As to what relates to the breeding of shepherds, it is easy, so far as concerns those who remain on the farm all the time because they can have a fellow servant to wife at the farmstead, for Venus Pastoralis demands no more. Some hold that it is expedient also to furnish women for those who pasture the flocks in the Saltus and the forests and have no residence but find their shelter from the rain under improvised sheds: that such women following the flocks and preparing the food for the shepherds keep the men better satisfied and more devoted to their duty. But they must needs be strong though not deformed, and not less capable of work then the men themselves, as they are in many localities and as may be seen throughout Illyricum, where the women feed the flocks or carry in wood for the fire and cook the food, or keep watch over the household utensils in their cottages.

As to the method of raising their children, it suffices to say that the shepherd women are usually both mothers and nurses at the same time."

At this Cossinius looked at me and said: "I have heard you relate that, when you were in Liburnia, you saw women big with child bringing in fire wood and at the same time carrying a nursing child, or even two of them, thus putting to shame those slender reeds, the women of our class, who are wont to lie abed under mosquito bars for days at a time when they are pregnant."

"That is true," I replied, "and the contrast is even more marked in Illyricum, where it often happens that a pregnant woman whose time has come will leave her work for a little while and return with a new born child which you would think she had found rather than borne.

Not only this, the custom of that country permits the girls as much as twenty years of age, whom they call virgins, to go about unprotected and to give themselves to whomever they wish and to have children before marriage."

"As to what pertains to the health of man and beast," resumed Cossinius, "and the leech craft which may be practiced without the aid of a physician, the flock master should have the rules written down: indeed, the flock master must have some education, otherwise he can never keep his flock accounts property.

As to the number of shepherds, some make a narrow, some a broad, allowance. I have one shepherd for every eighty long wool sheep: Atticus here has one for every hundred. One can reduce the number of men required in respect of large flocks (like those containing a thousand head or more) much more readily than in respect of comparatively small flocks, like Atticus' and mine, for I have only seven hundred head of sheep, and you, Atticus, have, I believe, eight hundred, though we are alike in providing a ram for every ten ewes. Two men are required to care for a herd of fifty mares: and each of them should have a mare broken for riding to serve as a mount in those localities where it is the custom to drive the mares to pasture, as often happens in Apulia and Lucania."

Of milk and cheese and wool

XI. "And now that we have fulfilled our promise, let us go," said Cossinius.

"Not until you have added some thing," I cried, "concerning that supplemental profit from cattle which was promised; namely, of milk and cheese and the shearing of wool."

So Cossinius resumed:

"Ewes' milk, and, after it, goats' milk, is the most nourishing of all liquids which we drink.
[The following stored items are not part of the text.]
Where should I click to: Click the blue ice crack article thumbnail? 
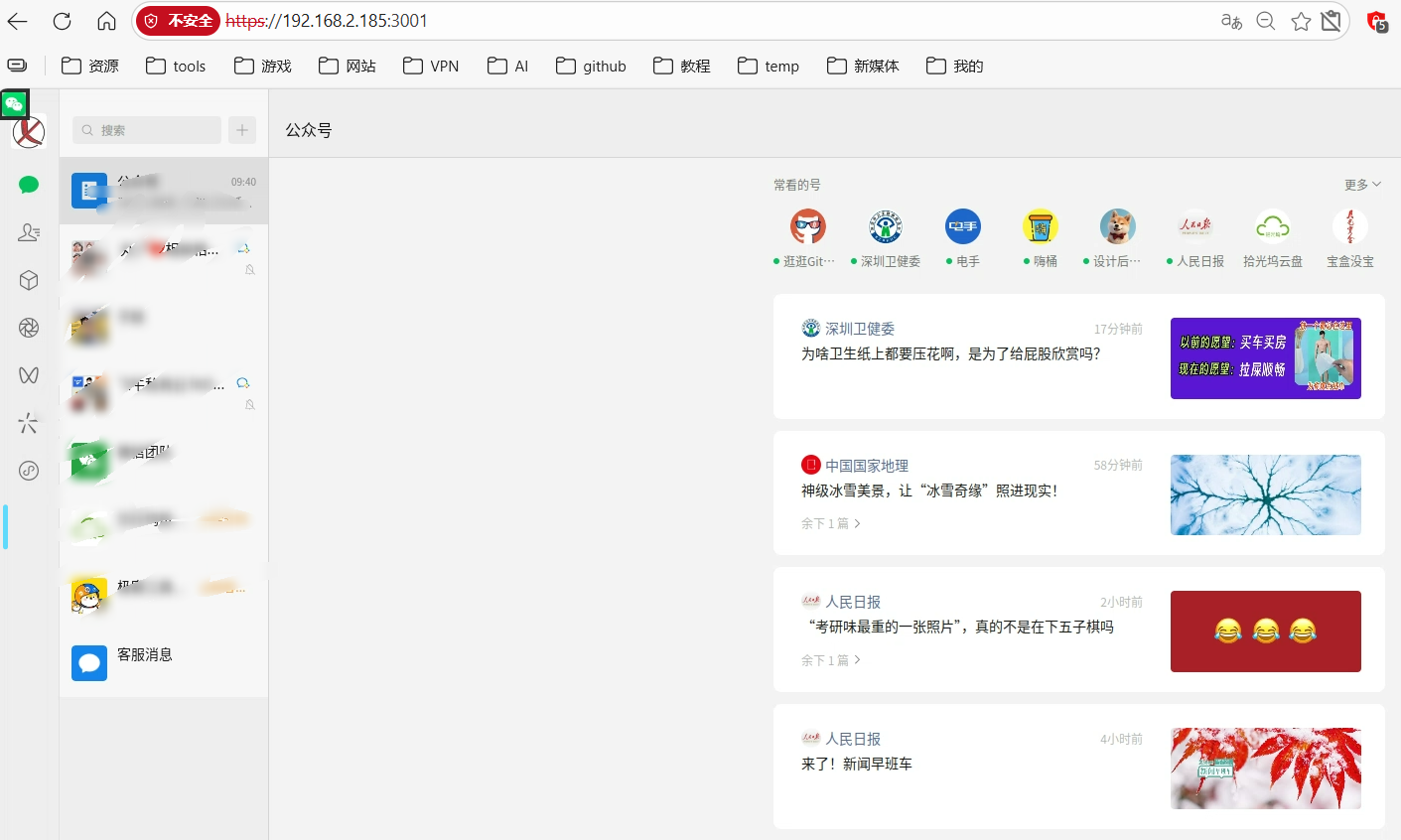click(1265, 494)
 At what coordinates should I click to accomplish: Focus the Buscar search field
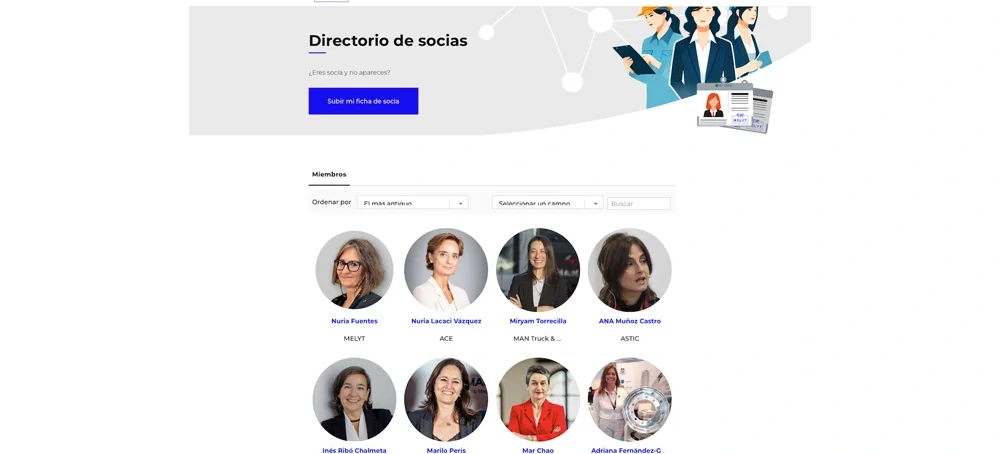tap(638, 203)
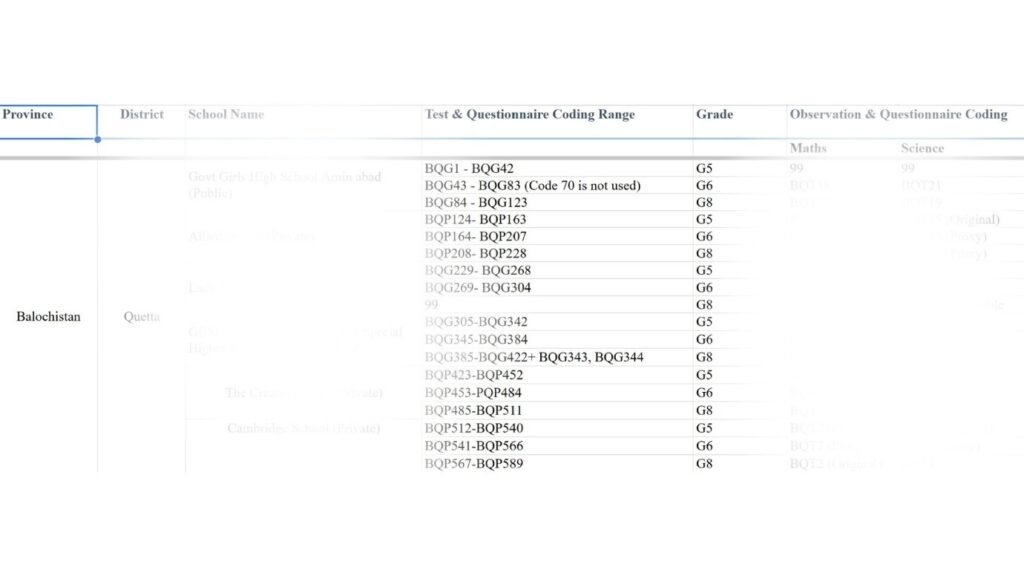This screenshot has width=1024, height=576.
Task: Click the Science sub-header cell
Action: (921, 148)
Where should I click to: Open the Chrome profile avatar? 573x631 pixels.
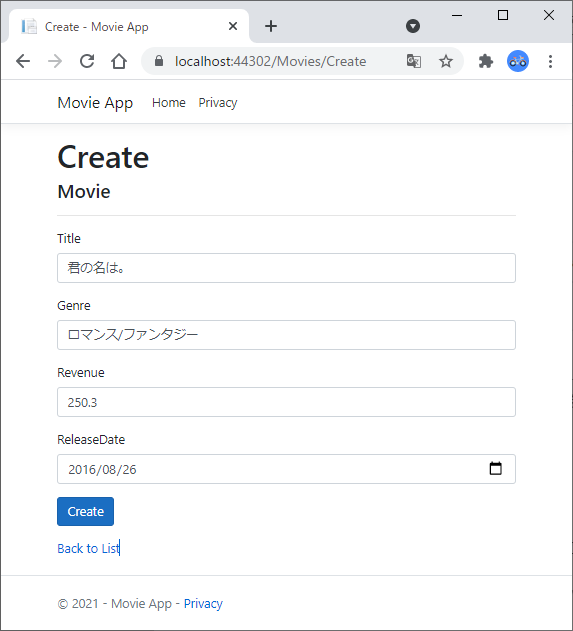[518, 61]
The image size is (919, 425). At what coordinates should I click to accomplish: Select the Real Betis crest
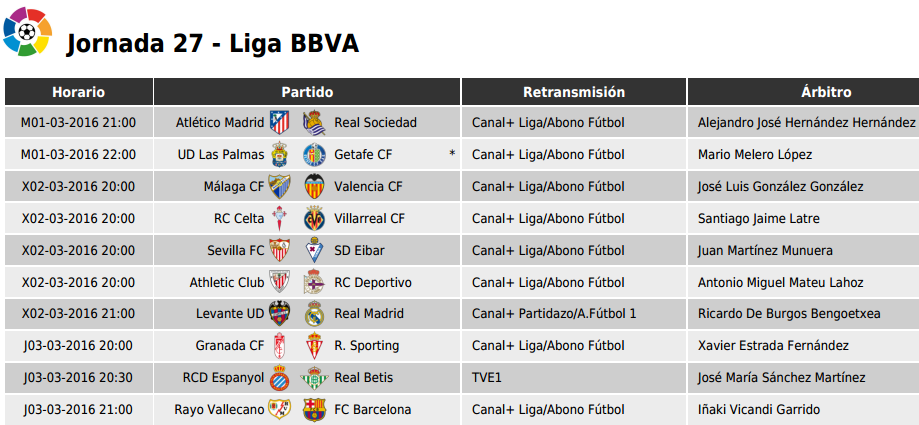coord(314,378)
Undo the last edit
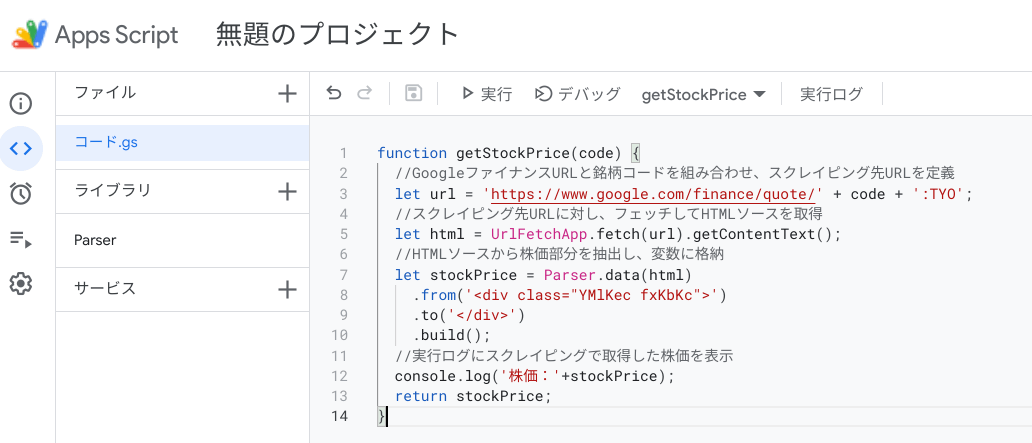 click(334, 93)
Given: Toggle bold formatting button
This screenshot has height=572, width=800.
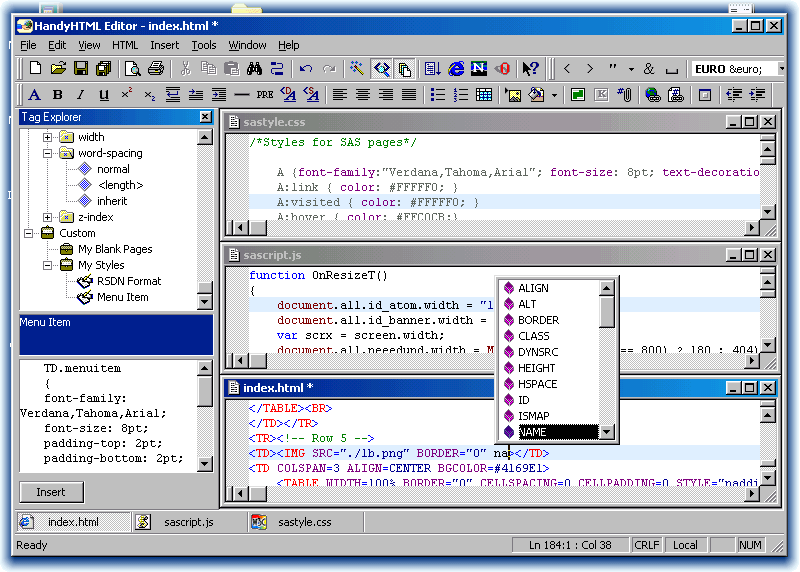Looking at the screenshot, I should (57, 95).
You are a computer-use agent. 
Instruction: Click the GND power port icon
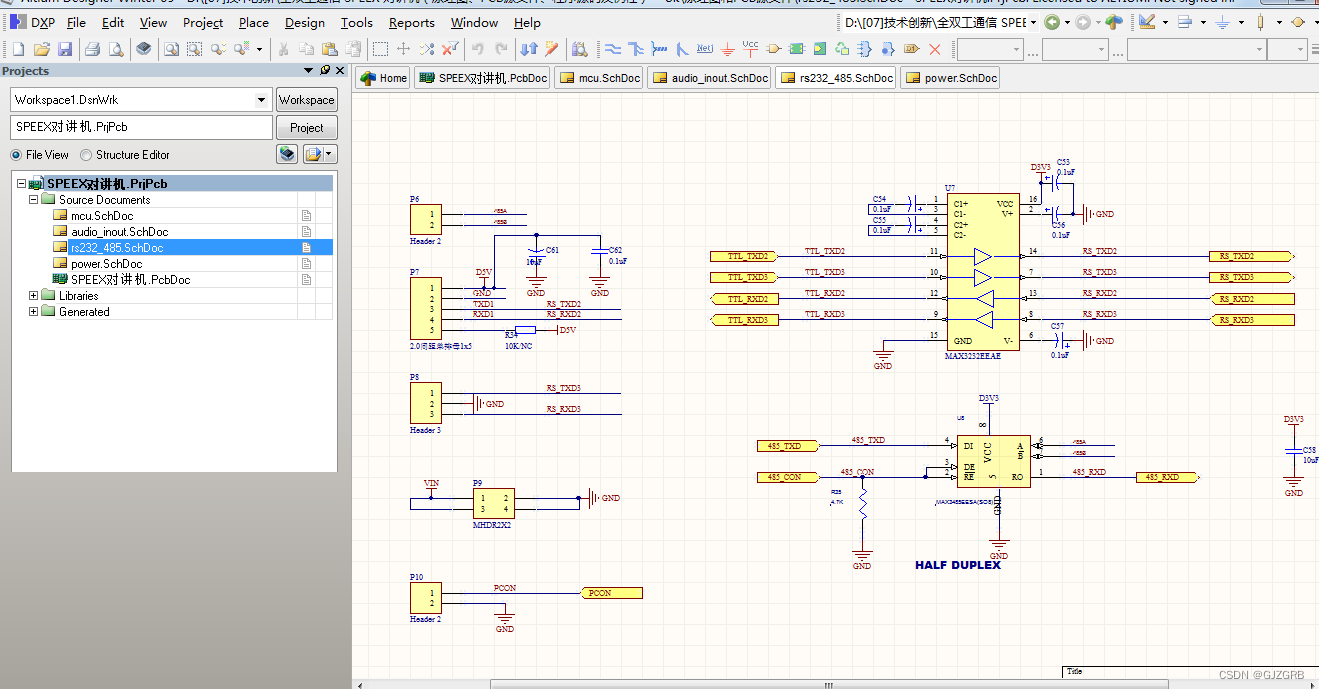click(728, 49)
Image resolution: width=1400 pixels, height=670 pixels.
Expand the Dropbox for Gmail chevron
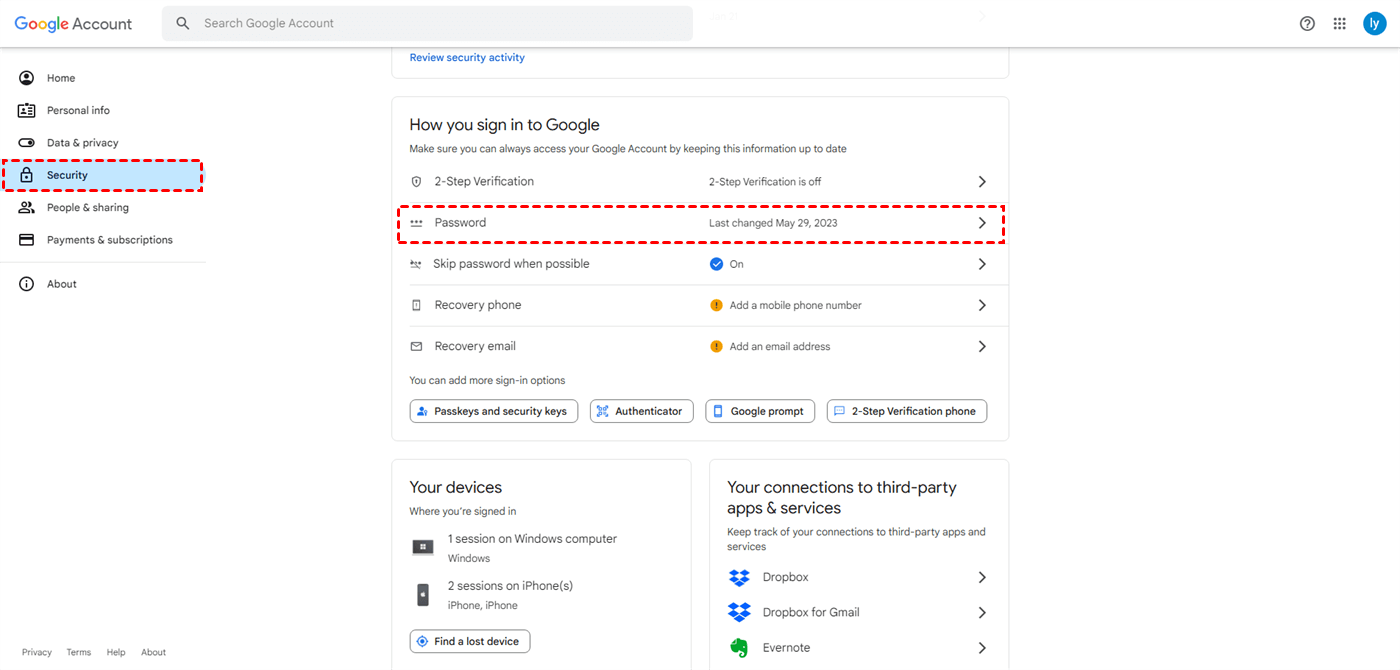[982, 612]
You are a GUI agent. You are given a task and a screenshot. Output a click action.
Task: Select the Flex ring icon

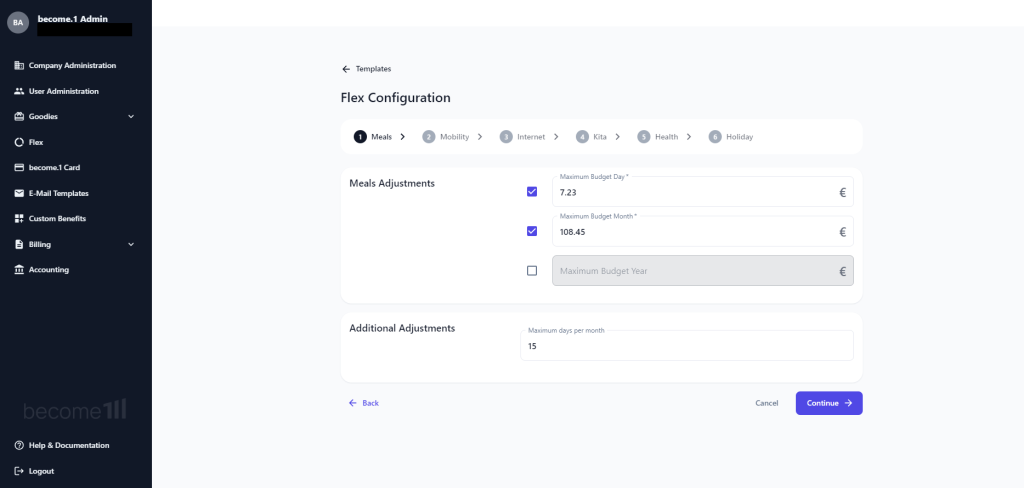[x=19, y=142]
As a purgative, mares' milk ranks first, and, after it, in order, asses' milk, cows' milk and goats' milk, but the quality depends upon what has been fed to the cattle, upon the condition of the cattle, and upon when it is milked.

So far as concerns the food of the cattle, milk is nourishing which is made from barley and stover and other such kinds of dry and hard cattle food.

So far as concerns its purgative qualities, milk is good when made from green stuff, especially if it is grass containing plants which, taken by themselves, have a purgative effect upon the human body.

So far as concerns the condition of the cattle, that milk is best which comes from cattle in vigorous health and from those still young.

So far as concerns the time of milking, that milk is best which comes neither from a 'stripper' nor from a recently fresh dam.

The cheese made of cows' milk is the most agreeable to the taste but the most difficult to digest: next, that of ewes' milk, while the least agreeable in taste, but the most easily digested, is that of goats' milk.

There is also a distinction between cheese when it is soft and new made and when it is dry and old, for when it is soft it is more nourishing and digestible, but the opposite is true of old and dry cheese.

The custom is to make cheese from the rising of the Pleiades in spring to their rising in summer, and yet the rule is not invariable, because of difference in locality and the supply of forage.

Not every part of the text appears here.